Menghujat Simpati

0
167

Oleh: Vivi Jonathans (Soest, Nederland)

 

 

Vivi Jonathans
Penulis

Setelah Paris Attack ini, banyak komentar dan berbagai analisis. Tapi, yang membuat saya heran, adalah pernyataan “tidak perlu simpati terhadap tragedi ini”, karena banyak lagi permasalahan di dunia yang sering kali luput dari pemberitaan, bantuan dan simpati.

Itu memang benar. Tapi sebenarnya, tragedi apapun tidak bisa dibenarkan, termasuk di Paris ini. Tidak perlu ada hubungannya dengan ras, agama atau kepentingan apapun. Pada saat anda memutuskan untuk bersimpati terhadap suatu kejadian, silahkan lakukan. Tetapi tidak perlu anda menghujat orang yang bersimpati atau bahkan media/ perusahaan/ negara dll yang menyatakan simpati.

Sama halnya ketika ada tetangga anda yang kemalangan, yang menolong hanya Pak RT dan sekitarnya, tetapi ketika direktur perusahaan anda yang kemalangan banyak orang yang menolong, termasuk artis terkenal. Lalu anda menghujat orang-orang yang menolong direktur tersebut, karena menurut anda, ketika tetangga anda kemalangan kok orang-orang tersebut tidak menolongnya.

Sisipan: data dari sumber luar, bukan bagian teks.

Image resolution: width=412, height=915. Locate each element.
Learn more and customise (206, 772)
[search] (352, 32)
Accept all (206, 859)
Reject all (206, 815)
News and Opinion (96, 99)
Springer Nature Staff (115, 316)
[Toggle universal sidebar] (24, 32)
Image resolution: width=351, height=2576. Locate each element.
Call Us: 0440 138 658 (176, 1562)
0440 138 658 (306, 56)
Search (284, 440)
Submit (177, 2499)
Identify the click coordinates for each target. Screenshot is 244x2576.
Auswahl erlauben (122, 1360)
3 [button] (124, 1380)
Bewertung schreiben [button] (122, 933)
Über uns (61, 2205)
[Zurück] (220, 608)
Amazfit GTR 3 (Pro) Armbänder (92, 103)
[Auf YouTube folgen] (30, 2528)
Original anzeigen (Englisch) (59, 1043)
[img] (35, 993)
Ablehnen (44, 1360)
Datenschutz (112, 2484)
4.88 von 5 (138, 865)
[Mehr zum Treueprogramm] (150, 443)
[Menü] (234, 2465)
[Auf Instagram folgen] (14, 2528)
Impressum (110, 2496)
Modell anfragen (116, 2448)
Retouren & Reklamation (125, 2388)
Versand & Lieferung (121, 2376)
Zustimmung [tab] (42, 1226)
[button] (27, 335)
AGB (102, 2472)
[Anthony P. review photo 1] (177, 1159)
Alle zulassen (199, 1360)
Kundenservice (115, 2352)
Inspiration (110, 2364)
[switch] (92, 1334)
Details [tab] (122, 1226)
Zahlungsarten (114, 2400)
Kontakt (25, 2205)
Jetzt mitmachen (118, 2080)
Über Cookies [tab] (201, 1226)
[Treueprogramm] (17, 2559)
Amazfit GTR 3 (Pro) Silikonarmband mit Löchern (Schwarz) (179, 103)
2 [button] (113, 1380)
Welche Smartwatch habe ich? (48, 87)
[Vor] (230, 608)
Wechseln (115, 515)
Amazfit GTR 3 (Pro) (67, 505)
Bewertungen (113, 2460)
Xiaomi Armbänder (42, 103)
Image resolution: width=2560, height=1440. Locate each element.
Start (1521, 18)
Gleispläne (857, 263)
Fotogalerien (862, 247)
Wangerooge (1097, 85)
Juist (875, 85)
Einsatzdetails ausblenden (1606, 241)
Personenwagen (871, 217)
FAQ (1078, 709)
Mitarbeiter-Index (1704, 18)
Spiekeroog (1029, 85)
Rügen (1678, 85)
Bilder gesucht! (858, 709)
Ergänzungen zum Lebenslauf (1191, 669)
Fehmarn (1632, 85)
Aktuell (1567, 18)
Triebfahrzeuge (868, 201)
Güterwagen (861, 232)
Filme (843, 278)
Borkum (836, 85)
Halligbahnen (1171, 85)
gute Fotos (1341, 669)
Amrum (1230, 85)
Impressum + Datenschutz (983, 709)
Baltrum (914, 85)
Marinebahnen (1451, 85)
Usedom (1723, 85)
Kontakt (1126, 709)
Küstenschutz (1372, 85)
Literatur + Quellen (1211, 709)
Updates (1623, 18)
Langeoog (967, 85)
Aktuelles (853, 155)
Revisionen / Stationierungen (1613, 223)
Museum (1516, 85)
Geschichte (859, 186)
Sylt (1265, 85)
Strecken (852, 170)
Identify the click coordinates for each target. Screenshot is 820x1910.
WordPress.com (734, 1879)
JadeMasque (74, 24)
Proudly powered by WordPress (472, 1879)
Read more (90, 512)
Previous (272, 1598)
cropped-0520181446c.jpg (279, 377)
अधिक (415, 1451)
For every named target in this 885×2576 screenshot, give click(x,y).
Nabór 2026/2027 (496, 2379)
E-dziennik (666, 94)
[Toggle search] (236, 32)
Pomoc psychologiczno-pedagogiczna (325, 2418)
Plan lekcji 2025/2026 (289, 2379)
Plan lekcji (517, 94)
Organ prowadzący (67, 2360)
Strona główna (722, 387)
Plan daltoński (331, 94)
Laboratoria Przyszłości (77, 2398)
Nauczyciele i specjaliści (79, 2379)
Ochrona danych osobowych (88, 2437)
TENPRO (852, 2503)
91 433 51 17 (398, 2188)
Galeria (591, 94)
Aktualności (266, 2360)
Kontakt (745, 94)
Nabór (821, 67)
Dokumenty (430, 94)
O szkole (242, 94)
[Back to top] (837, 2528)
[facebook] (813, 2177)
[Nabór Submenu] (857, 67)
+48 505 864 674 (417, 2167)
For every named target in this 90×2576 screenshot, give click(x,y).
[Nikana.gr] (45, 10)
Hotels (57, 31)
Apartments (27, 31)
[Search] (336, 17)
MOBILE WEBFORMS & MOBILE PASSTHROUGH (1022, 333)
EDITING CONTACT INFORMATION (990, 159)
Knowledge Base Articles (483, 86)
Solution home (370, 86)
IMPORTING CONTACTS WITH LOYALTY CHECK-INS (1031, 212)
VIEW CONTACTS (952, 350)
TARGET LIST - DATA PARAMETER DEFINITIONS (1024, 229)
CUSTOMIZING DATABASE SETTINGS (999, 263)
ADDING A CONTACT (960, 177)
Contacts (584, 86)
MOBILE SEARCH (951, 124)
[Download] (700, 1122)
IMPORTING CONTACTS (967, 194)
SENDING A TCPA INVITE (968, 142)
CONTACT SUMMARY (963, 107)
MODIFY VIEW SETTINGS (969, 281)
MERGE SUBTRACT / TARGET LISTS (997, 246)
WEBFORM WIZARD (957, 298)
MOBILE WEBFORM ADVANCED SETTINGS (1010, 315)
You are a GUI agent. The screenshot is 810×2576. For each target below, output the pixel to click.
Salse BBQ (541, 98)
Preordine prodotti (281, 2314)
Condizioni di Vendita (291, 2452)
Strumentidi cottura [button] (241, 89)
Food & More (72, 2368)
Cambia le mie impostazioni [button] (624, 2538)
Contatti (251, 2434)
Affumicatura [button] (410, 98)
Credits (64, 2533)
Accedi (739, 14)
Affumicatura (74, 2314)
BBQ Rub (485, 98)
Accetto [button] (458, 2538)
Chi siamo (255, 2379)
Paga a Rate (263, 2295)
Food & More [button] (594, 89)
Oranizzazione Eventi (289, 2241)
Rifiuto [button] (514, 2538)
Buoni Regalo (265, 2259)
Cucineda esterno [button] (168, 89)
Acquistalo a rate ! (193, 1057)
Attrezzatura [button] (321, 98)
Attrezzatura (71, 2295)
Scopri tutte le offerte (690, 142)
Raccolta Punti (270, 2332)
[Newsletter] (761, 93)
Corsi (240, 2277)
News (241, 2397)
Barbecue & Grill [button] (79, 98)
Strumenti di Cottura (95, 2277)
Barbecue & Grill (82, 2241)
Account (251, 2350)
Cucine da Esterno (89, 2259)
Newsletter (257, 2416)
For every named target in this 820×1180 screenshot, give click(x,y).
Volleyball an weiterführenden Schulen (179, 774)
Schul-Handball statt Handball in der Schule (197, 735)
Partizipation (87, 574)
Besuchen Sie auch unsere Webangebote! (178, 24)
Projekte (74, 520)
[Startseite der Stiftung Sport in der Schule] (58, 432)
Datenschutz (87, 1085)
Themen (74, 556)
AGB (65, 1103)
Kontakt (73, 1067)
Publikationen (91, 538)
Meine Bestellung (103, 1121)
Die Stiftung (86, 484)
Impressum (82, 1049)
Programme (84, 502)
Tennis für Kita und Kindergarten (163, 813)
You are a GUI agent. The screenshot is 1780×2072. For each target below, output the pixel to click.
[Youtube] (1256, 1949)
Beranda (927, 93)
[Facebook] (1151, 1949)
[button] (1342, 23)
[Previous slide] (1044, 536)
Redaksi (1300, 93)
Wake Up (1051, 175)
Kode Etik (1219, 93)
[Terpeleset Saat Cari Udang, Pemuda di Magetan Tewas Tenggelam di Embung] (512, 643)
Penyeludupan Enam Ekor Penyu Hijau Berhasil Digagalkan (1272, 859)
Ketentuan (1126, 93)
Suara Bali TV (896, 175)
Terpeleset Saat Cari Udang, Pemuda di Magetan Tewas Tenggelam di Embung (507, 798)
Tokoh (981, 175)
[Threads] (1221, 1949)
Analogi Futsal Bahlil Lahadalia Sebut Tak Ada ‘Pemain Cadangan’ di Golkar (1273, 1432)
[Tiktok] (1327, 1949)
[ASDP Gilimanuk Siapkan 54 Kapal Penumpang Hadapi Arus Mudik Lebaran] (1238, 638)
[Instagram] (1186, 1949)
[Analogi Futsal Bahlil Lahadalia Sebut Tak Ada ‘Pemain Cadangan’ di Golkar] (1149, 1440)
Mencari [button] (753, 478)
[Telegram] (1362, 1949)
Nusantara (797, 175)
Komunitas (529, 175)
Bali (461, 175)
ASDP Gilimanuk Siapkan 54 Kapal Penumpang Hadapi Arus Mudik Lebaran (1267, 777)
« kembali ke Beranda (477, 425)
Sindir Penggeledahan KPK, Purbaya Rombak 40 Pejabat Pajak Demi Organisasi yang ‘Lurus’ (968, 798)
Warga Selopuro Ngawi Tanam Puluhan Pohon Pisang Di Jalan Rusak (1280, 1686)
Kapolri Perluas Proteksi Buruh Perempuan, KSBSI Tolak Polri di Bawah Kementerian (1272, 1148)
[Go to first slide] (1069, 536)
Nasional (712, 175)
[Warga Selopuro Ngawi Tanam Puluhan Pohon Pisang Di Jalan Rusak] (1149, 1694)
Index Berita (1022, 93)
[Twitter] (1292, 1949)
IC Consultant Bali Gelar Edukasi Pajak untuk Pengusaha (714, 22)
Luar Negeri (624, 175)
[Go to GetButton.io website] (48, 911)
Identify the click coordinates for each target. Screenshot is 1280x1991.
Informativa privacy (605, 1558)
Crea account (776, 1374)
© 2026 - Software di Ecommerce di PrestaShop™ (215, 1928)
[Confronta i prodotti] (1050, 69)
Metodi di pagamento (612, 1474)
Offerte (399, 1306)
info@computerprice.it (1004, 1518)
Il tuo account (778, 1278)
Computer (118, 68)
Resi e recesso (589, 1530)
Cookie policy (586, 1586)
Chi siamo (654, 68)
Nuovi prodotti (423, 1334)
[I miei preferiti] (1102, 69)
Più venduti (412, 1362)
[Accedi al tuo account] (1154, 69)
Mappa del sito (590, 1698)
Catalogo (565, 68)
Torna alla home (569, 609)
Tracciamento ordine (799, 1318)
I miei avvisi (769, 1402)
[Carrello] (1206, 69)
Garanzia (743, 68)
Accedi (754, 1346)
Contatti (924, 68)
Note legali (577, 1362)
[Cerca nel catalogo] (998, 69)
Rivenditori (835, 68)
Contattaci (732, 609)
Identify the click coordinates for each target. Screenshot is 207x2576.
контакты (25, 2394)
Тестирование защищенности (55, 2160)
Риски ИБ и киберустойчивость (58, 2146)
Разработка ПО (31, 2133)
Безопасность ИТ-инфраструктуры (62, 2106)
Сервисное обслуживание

Satu pertanyaan mendasar, ketika ada suatu kemalangan atau tragedi, apa yang sudah anda lakukan untuk pekerjaan kemanusiaan? Orang-orang yang tertimpa kemalangan adalah korban, itu yang harus digarisbawahi.

Tragedi Paris ini, mereka berada pada waktu dan tempat yang salah. Jika saja tau akan ada orang gila pembunuh, apa mereka bersedia untuk berada di lokasi tersebut? Bagaimana jika itu adalah adik, kakak atau orangtua anda yang sedang jalan-jalan di area tersebut? Anda di rumah pasti sibuk mencari tau status keselamatan mereka. Jika mereka selamat, anda akan bersyukur. Jika mereka adalah korban……. (silahkan aplikasikan ke kondisi masing-masing).

Intinya, simpati untuk tragedi apapun di dunia ini adalah sah, apapun, siapapun di manapun, jika anda masih memiliki hati nurani.